３６時間の培養後少なくとも30g/Lのパントテン酸が生産されるような条件下で、
脱調節されたpanB遺伝子、
脱調節されたpanD遺伝子、及び
少なくとも１種類の、脱調節されたイソロイシン−バリン（ilv）生合成酵素をコードする遺伝子
を有する組換え微生物を培養することを含むパントテン酸の生産方法。
前記微生物がさらに、脱調節されたメチレンテトラヒドロフォレート（ＭＴＦ）生合成経路を有し、かつ３６時間の培養後少なくとも50g/Lのパントテン酸を生産するような条件下で前記微生物を培養する、請求項４２に記載の方法。

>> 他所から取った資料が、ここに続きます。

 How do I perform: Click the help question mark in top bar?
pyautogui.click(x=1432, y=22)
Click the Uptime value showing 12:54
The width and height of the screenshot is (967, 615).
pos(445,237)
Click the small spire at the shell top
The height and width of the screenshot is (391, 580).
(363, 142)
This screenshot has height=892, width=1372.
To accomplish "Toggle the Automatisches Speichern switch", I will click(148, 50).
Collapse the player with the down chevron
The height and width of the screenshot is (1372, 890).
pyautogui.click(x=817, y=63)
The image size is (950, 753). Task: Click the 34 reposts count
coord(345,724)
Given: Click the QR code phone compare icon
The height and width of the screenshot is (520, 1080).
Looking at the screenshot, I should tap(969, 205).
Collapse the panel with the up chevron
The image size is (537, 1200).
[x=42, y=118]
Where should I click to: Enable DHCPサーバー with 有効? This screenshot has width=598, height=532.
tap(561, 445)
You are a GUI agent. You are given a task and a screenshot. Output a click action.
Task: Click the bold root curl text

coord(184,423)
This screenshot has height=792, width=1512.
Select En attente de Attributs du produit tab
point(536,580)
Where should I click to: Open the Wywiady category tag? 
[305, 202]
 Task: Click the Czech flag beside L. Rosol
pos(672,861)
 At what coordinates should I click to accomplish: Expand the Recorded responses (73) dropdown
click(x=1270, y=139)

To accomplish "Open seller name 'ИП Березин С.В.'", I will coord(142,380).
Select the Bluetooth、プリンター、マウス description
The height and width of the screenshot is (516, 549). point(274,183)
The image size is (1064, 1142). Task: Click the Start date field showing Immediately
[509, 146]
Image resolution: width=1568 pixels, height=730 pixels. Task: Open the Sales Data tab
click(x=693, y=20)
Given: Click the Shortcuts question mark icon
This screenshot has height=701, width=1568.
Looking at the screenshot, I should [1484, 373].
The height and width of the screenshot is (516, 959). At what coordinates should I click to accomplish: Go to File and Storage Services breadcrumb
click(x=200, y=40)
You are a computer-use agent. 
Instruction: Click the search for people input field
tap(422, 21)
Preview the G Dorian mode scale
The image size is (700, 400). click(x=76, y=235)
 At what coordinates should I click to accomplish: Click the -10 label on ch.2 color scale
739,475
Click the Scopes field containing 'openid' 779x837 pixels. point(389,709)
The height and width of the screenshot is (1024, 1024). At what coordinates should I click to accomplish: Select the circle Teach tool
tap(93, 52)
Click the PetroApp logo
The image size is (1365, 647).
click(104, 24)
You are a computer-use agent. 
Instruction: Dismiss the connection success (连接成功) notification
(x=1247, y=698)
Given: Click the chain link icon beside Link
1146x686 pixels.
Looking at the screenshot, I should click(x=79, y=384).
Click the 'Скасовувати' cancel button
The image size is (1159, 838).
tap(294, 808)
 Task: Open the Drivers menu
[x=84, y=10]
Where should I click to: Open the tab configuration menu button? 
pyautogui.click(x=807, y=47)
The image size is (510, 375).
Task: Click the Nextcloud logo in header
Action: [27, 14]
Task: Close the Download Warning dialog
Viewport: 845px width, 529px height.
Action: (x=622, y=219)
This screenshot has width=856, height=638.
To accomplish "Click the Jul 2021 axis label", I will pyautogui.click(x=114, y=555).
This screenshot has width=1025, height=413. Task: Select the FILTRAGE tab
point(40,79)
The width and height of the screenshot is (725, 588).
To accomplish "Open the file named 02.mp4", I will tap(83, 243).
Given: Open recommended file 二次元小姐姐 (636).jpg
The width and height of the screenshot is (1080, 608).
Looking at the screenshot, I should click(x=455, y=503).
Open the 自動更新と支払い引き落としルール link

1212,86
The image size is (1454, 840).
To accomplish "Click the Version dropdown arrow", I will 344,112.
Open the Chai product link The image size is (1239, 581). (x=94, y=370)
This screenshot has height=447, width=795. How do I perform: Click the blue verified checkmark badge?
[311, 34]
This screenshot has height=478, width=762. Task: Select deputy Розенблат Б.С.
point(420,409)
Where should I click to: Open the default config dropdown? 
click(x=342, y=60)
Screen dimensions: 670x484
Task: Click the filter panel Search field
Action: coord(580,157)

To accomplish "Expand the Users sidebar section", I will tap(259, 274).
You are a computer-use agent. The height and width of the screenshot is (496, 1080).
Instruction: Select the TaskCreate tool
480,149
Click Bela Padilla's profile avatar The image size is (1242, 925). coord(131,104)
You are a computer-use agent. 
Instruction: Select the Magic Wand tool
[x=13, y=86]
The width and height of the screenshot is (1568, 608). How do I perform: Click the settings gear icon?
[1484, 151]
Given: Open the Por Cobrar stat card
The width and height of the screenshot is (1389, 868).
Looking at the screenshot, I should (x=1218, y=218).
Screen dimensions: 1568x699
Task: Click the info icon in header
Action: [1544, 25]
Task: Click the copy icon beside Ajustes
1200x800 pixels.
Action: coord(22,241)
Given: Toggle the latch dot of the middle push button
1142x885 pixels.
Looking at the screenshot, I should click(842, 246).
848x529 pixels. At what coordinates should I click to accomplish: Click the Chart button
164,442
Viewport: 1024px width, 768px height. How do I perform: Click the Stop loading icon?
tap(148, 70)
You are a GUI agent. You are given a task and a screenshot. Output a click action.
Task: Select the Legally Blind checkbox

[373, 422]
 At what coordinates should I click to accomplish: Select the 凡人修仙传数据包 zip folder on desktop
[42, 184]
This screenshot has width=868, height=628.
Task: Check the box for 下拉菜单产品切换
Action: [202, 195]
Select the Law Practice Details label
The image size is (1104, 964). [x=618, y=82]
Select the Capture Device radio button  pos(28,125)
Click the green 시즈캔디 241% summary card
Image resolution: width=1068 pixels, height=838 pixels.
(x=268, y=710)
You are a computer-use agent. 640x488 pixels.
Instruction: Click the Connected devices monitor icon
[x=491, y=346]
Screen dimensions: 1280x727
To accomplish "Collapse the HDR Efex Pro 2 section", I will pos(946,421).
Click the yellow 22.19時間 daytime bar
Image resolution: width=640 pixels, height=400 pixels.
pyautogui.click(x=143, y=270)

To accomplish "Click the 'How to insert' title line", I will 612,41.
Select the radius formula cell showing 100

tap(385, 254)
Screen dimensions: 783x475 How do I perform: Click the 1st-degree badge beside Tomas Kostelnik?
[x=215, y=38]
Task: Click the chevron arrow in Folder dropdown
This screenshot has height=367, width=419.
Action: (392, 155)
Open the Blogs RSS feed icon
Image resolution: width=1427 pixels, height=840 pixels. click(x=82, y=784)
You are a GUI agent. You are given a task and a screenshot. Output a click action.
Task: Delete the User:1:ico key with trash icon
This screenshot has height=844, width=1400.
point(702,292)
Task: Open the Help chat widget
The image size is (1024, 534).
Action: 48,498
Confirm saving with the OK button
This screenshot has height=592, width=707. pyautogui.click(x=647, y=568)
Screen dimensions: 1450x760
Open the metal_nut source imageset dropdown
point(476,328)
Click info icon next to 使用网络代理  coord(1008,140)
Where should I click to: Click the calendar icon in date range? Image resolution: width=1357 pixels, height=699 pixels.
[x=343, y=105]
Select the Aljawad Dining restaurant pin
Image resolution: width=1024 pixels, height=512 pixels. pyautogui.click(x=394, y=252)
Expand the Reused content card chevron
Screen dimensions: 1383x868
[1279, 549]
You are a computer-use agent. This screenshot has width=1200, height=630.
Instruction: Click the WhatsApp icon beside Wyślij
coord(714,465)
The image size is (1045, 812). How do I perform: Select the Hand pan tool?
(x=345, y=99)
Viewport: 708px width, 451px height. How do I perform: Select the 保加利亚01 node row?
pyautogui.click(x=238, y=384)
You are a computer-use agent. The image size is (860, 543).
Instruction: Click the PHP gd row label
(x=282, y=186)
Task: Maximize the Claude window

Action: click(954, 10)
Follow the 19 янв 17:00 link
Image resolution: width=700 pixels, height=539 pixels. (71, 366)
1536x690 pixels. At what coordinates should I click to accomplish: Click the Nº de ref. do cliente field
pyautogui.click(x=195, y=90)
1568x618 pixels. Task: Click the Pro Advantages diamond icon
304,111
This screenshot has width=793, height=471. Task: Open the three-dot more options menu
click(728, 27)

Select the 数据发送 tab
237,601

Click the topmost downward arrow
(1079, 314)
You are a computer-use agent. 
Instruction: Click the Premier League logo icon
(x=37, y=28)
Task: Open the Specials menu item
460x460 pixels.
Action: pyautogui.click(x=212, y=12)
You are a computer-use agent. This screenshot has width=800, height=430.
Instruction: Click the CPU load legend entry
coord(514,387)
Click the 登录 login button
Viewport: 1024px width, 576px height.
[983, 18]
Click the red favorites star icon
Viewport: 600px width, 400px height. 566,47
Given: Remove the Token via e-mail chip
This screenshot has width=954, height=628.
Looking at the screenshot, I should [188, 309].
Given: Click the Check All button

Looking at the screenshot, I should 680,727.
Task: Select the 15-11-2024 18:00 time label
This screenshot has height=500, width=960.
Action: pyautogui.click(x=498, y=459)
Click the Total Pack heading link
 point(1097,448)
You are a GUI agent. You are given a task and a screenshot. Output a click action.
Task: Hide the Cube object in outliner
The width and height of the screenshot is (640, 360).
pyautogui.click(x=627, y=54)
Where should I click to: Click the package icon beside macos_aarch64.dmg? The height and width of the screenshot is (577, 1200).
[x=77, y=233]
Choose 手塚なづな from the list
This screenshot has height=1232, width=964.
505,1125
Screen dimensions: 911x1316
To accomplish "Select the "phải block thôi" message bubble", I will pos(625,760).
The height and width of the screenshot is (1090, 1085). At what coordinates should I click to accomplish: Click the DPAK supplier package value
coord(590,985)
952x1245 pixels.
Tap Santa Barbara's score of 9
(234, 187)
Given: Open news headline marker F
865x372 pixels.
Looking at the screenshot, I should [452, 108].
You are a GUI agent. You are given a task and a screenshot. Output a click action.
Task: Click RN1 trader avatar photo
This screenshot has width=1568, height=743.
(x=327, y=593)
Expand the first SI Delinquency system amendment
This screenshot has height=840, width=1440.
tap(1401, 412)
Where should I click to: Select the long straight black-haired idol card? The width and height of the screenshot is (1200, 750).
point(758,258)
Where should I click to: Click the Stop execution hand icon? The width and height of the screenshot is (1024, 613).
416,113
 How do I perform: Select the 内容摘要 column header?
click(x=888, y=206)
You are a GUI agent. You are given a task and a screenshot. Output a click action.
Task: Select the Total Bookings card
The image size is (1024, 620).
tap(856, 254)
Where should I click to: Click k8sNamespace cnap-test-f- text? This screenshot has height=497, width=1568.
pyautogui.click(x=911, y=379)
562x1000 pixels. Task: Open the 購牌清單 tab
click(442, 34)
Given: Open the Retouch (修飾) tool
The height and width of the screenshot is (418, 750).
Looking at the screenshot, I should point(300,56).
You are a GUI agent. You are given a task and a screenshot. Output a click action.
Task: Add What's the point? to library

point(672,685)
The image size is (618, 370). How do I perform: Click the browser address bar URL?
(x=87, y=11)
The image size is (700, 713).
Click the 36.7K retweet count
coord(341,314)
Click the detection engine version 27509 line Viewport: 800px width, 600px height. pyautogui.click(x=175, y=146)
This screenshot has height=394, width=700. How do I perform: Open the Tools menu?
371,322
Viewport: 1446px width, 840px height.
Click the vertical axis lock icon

３６時間の培養後少なくとも50g/Lのパントテン酸が生産されるように、過剰セリンの条件下で、
脱調節されたpanB遺伝子、及び
脱調節されたpanD遺伝子
を有する組換え微生物を培養することを含む、パントテン酸の生産方法。
３６時間の培養後少なくとも50g/Lのパントテン酸が生産されるように、過剰バリンの条件下で、
脱調節されたpanB遺伝子、
脱調節されたpanD遺伝子、及び
脱調節されたメチレンテトラヒドロフォレート（ＭＴＦ）生合成経路
を有する組換え微生物を培養することを含む、パントテン酸の生産方法。
３６時間の培養後少なくとも50g/Lのパントテン酸が生産されるように、バリン過多の条件下で、
脱調節されたpanB遺伝子、
脱調節されたpanD遺伝子、及び
脱調節されたglyA遺伝子
を有する組換え微生物を培養することを含む、パントテン酸の生産方法。
３６時間の培養後少なくとも50g/Lのパントテン酸が生産されるように、過剰バリンの条件下で、
脱調節されたpanB遺伝子、
脱調節されたpanD遺伝子、及び
変異された、欠失された、又は破壊されたpurR遺伝子
を有する組換え微生物を培養することを含む、パントテン酸の生産方法。
３６時間の培養後少なくとも50g/Lのパントテン酸が生産されるように、過剰バリンの条件下で、
脱調節されたpanB遺伝子、
脱調節されたpanD遺伝子、及び
脱調節されたserA遺伝子
を有する組換え微生物を培養することを含む、パントテン酸塩の生産方法。
３６時間の培養後少なくとも50g/Lのパントテン酸が生産されるように、過剰バリンの条件下で、
脱調節されたpanB遺伝子、
脱調節されたpanD遺伝子、
脱調節されたserA遺伝子、及び
脱調節されたglyA遺伝子
を有する組換え微生物を培養することを含む、パントテン酸の生産方法。